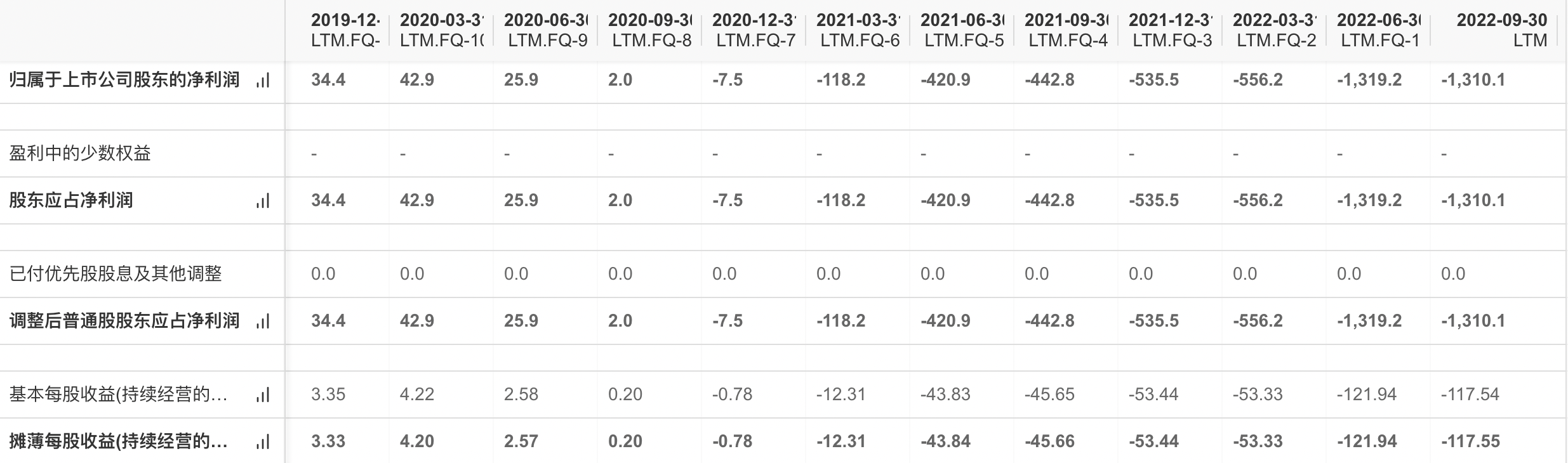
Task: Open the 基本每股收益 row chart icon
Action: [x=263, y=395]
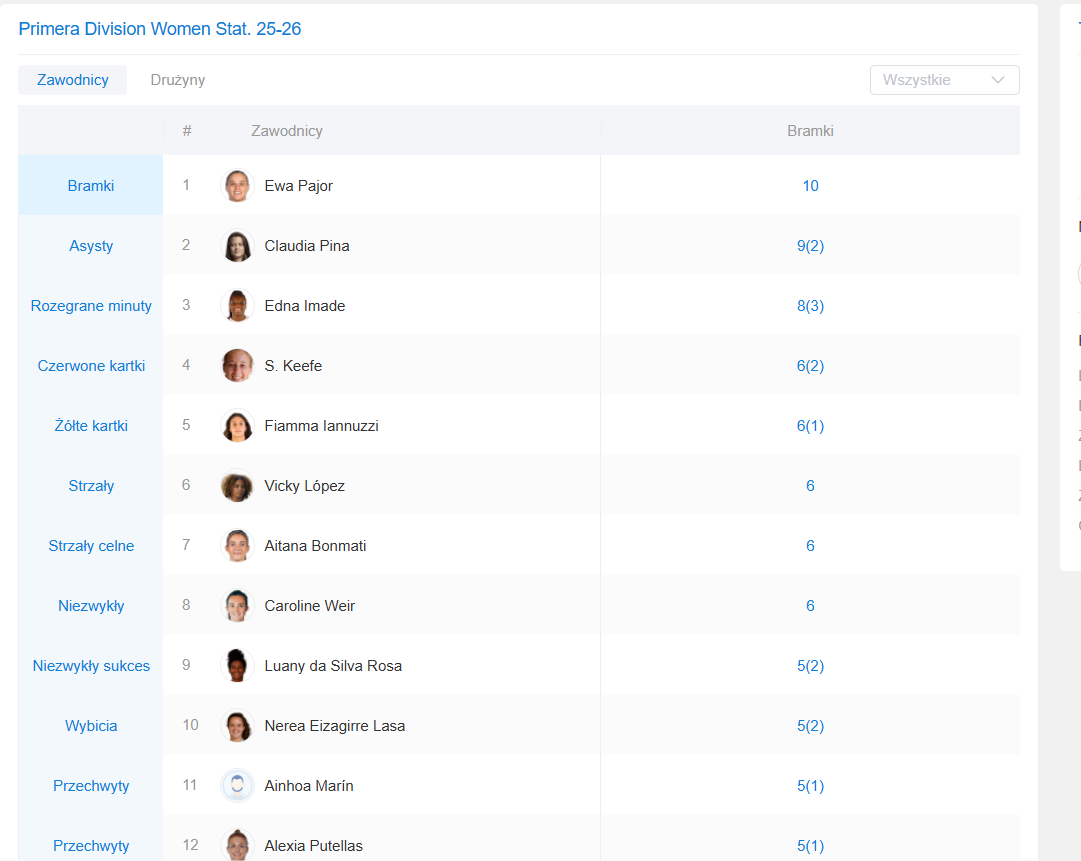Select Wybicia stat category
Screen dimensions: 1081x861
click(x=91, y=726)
--
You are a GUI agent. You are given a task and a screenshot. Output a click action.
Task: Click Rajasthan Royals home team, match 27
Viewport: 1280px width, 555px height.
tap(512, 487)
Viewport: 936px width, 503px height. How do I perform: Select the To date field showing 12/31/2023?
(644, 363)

REQUIREMENTS> Pick out each line of the data above that contains the word "height" and copy those lines in full.

EXERCISE OUTPUT>
Viewport: 1280px width, 555px height.
Viewport: 936px width, 503px height. How do I perform: Select the To date field showing 12/31/2023?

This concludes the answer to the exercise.